Summary of this case from Montgomery v. Bank of America Corp.

Opinion

DECEMBER TERM, 1869.

1. The right of the States to tax the shares of the National banks reaffirmed. 2. The statute of Kentucky (set forth in the statement of the case), taxing bank stock, levies a tax on the shares of the stockholders, as distinguished from the capital of the bank invested in Federal securities. 3. This is true, although the tax is collected of the bank instead of the individual stockholders. 4. The doctrine which exempts the instrumentalities of the Federal government from the influence of State legislation, is not founded on any express provision of the Constitution, but in the implied necessity for the use of such instruments by the Federal government. 5. It is, therefore, limited by the principle that State legislation, which does not impair the usefulness or capability of such instruments to serve that government, is not within the rule of prohibition. 6. A State law requiring the National banks to pay the tax which is rightfully laid on the shares of its stock is valid under this limitation of the doctrine. 7. On a writ of error to a State court no question will be considered here which was not called to the attention of the State court.

Mr. Wills, with a brief of Messrs. Pirtle and Caruth, for the plaintiff in error:

I. We admit that under recent decisions of this court shares in National banks may be taxed in the hands of the stockholders. But this tax is laid, not on shares in the hands of stockholders, but on the capital of the bank itself.

Van Allen v. The Assessors, 3 Wallace, 573; Bradley v. The People, 4 Id. 459.

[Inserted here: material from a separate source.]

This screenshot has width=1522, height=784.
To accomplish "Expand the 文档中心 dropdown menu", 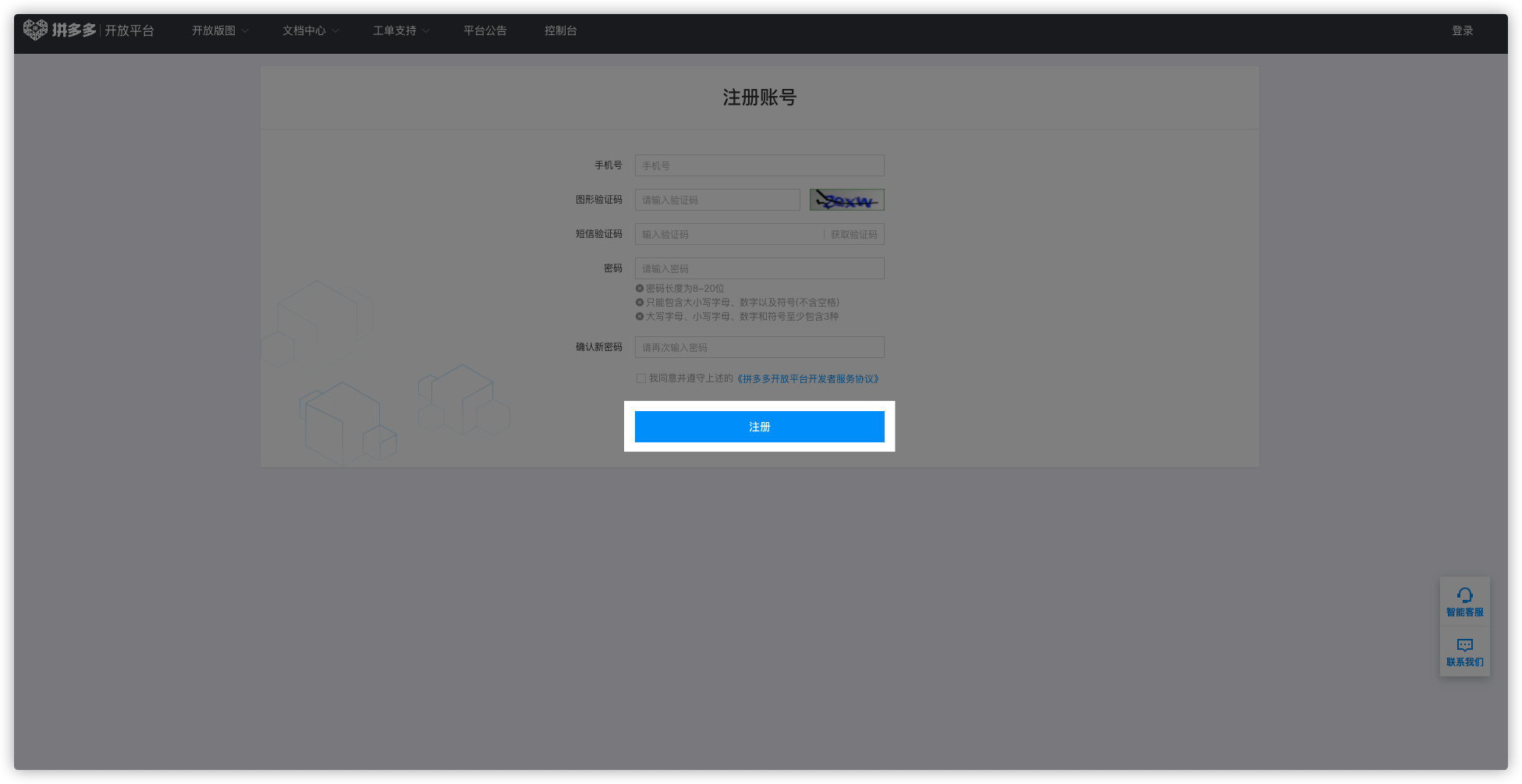I will (x=310, y=30).
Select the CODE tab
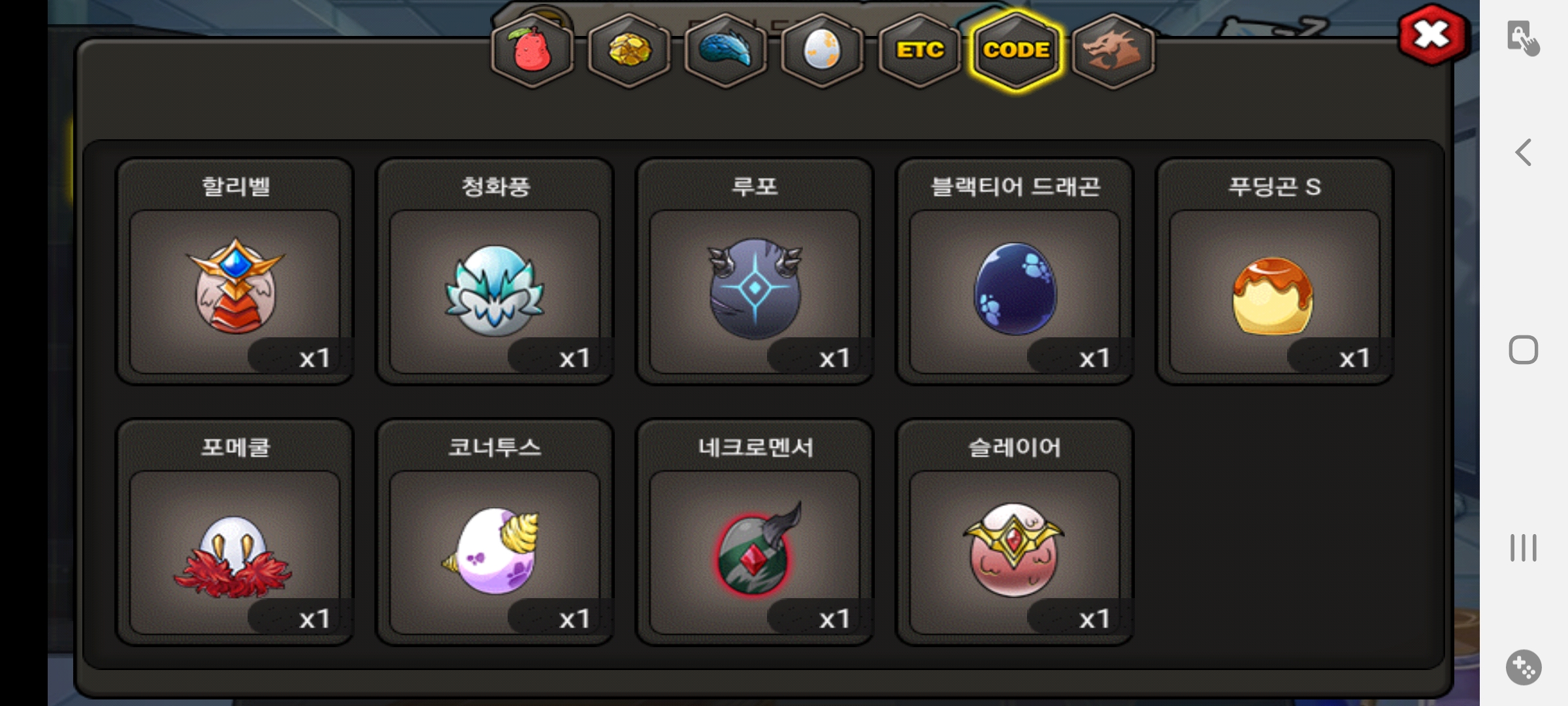The image size is (1568, 706). point(1016,50)
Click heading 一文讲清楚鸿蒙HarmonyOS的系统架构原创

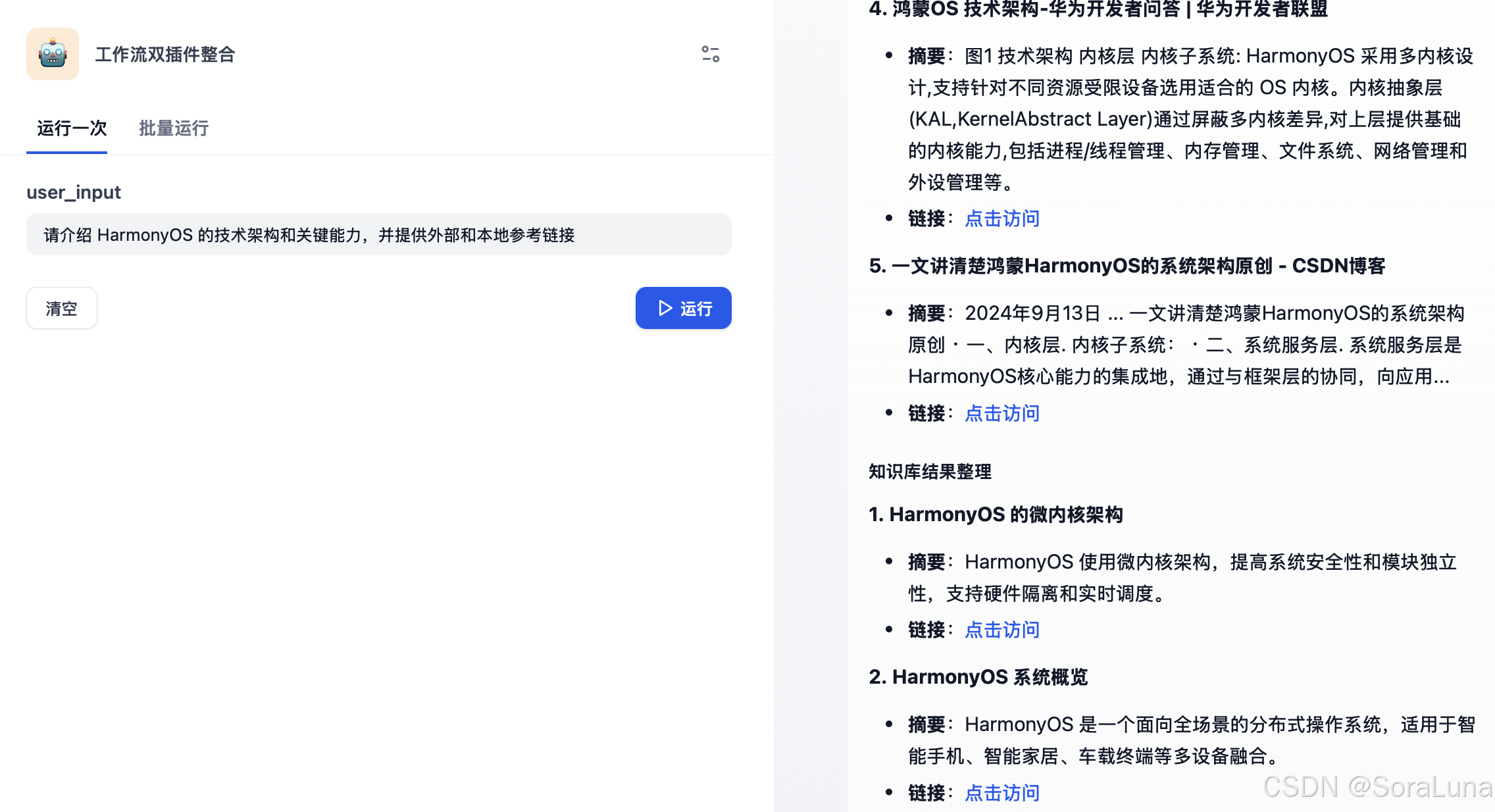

Under the statute of Kentucky the amount of the tax is calculated by charging fifty cents on each one hundred dollars of stock, exacted in solido from the bank itself, under penalty of twenty per cent. damages in addition against the cashier and forfeiture of the charter. This is not a tax upon the shares but on the bank. The shareholder is neither named nor known in the transaction. It is a matter between the State and the bank. The shares of one hundred dollars are used simply as a means of computing the amount of tax on the capital stock. Without this, or some similar contrivance for estimating, a tax could not be levied on capital stock. There is not a word said about requiring the bank to pay for the shareholder as a convenience, but it directly, in terms, applies to stock of the banks. What stock does the bank own except the capital stock, which is identical with itself? The law requires the cashier of a bank whose stock is taxed, on the first day in July in each year, to pay the amount due. The amount due upon what? Clearly upon the capital stock. The capital of State banks in Kentucky is not always divided into shares of one hundred dollars each; on the contrary, some of the State banks now in operation, as ex. gr., The Merchants' Bank of Kentucky, are divided into shares of only twenty-five dollars each, and one, The Western Financial Corporation, into shares of five hundred dollars each.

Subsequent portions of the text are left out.